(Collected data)
══════

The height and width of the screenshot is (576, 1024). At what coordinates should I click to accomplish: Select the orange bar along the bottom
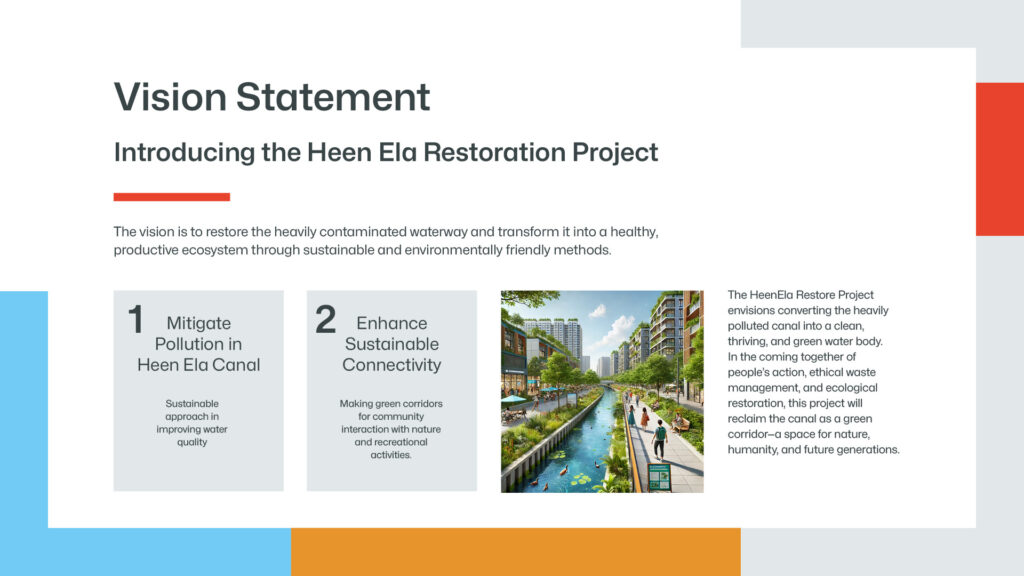coord(515,552)
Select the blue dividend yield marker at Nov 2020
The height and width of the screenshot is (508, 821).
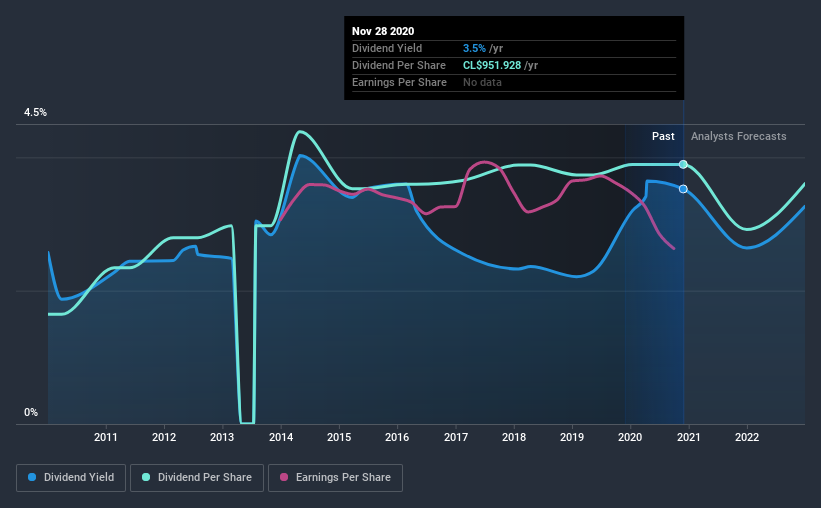683,189
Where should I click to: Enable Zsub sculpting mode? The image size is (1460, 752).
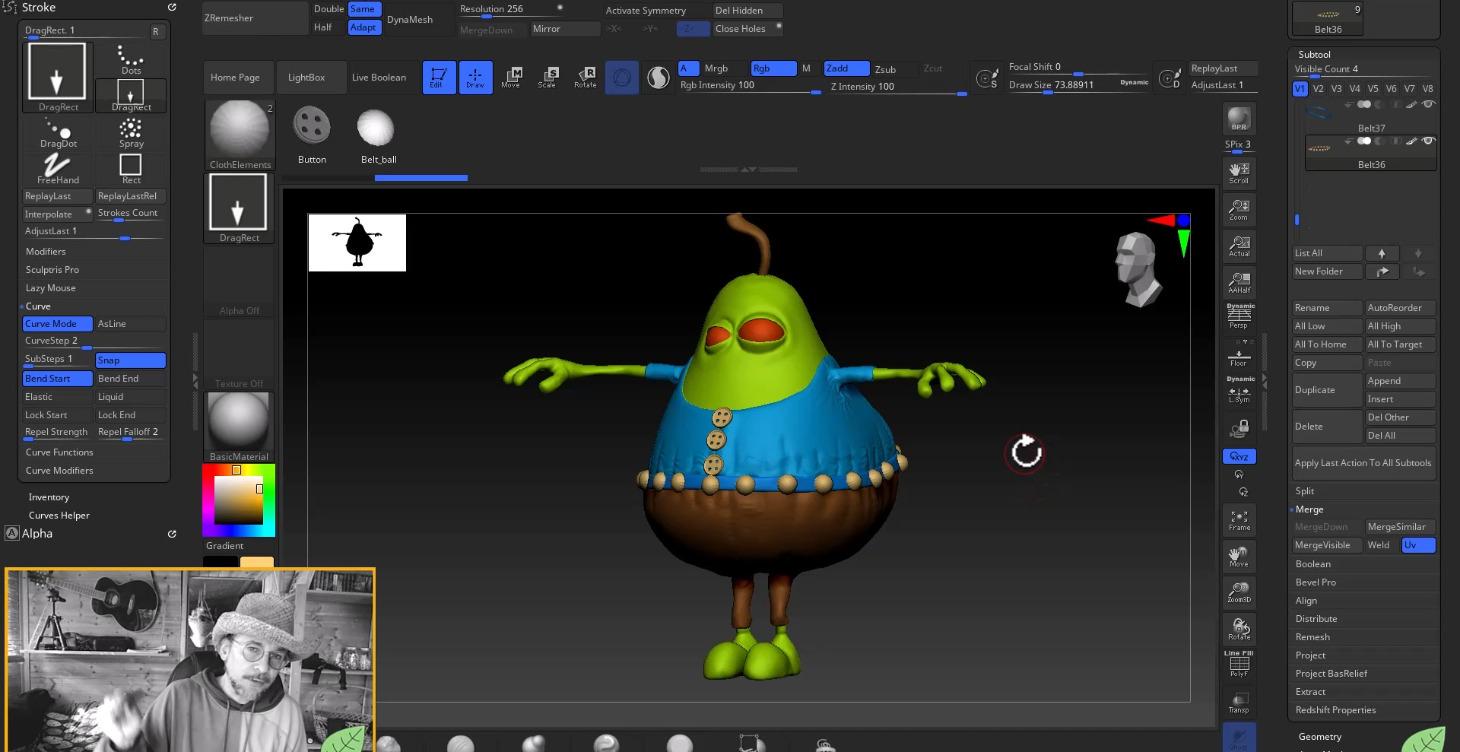coord(884,68)
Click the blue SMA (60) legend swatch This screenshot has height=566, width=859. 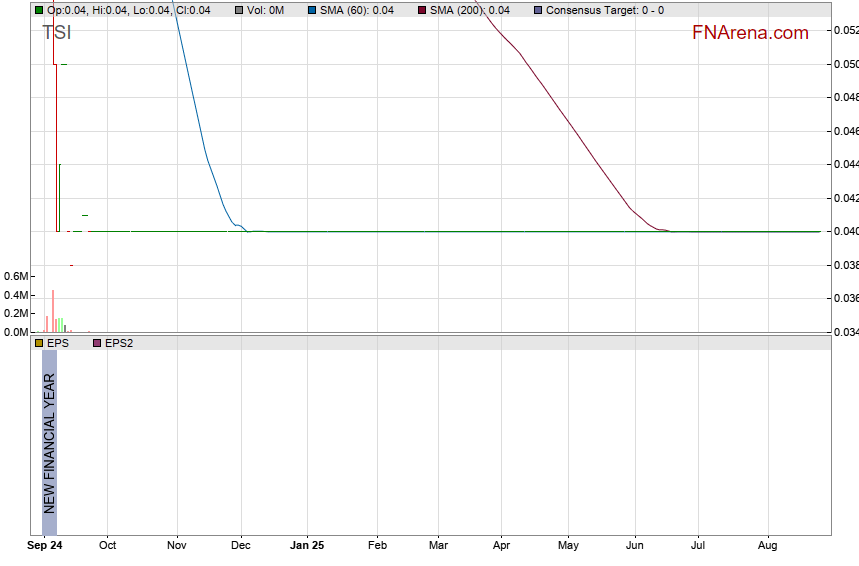(x=312, y=10)
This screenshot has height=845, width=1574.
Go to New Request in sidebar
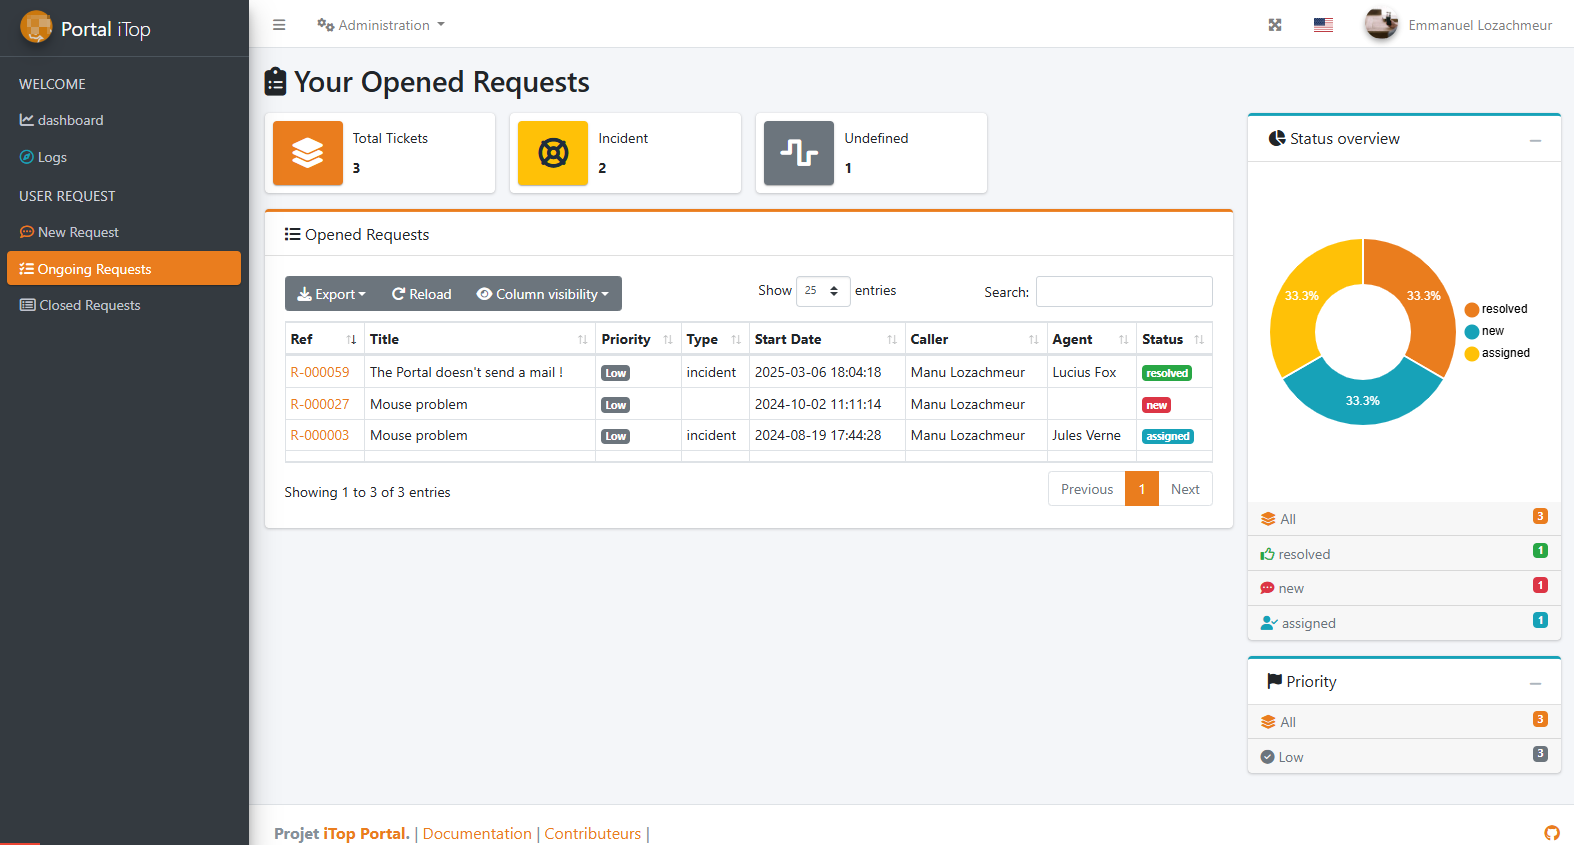78,232
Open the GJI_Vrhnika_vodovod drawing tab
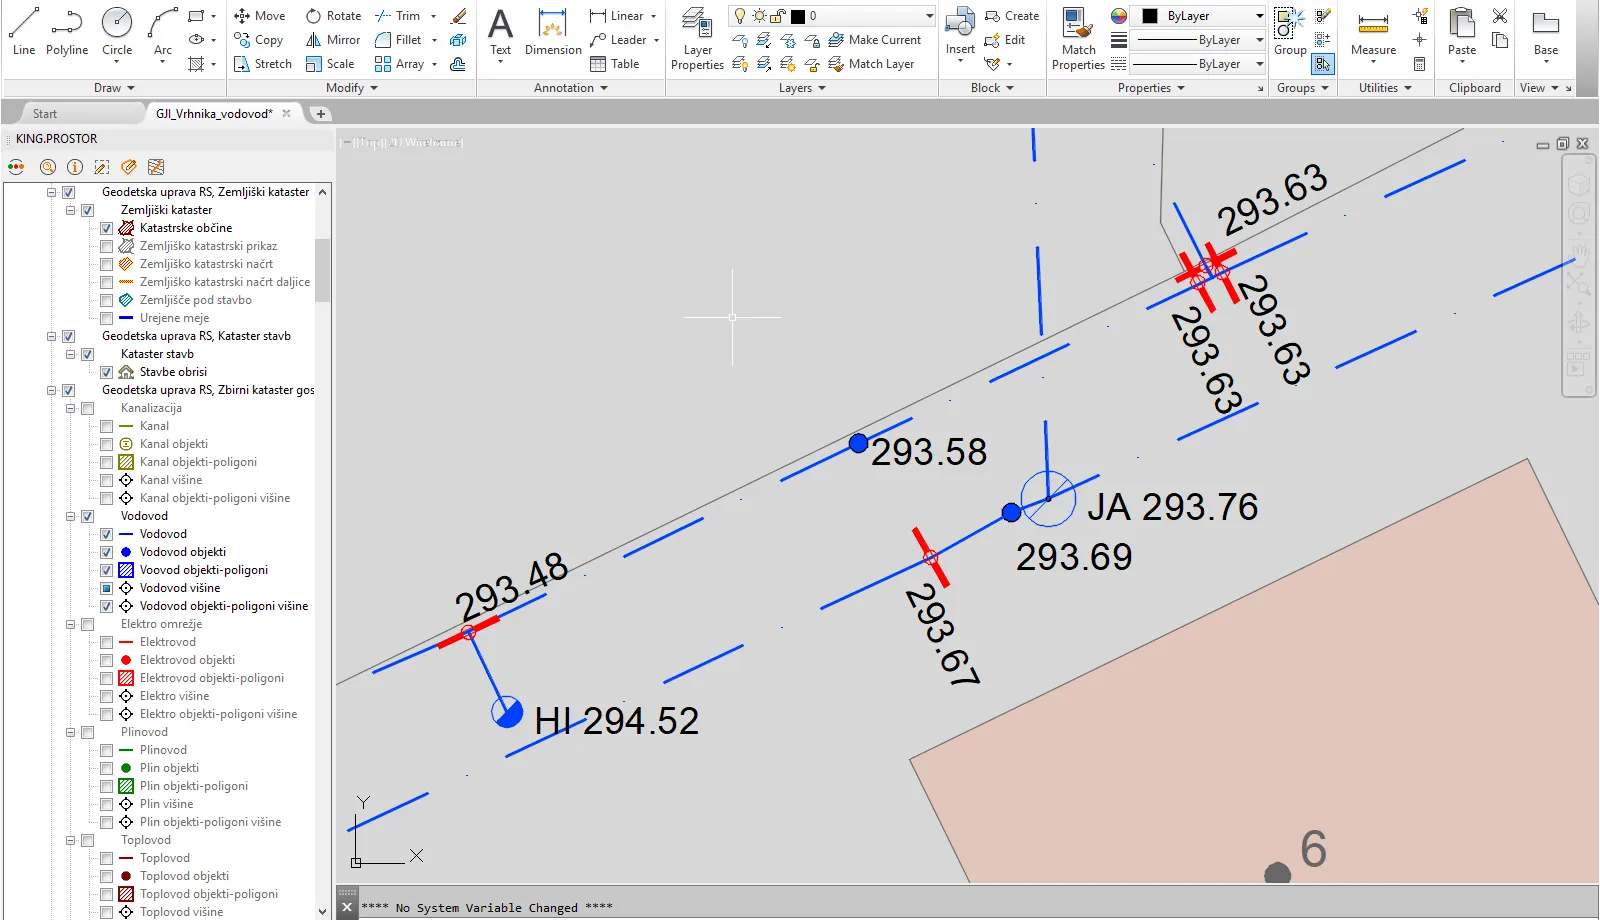This screenshot has width=1600, height=920. pos(214,114)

══════

DIRECTIONS: Only the lines from the one containing "This screenshot has height=845, width=1574." through the last line of the entries, both included, should be repeated exactly, and the pictures should be left out.

FINISHED TASK:
This screenshot has height=845, width=1574.
Go to New Request in sidebar
78,232
Open the GJI_Vrhnika_vodovod drawing tab
This screenshot has width=1600, height=920. pos(214,114)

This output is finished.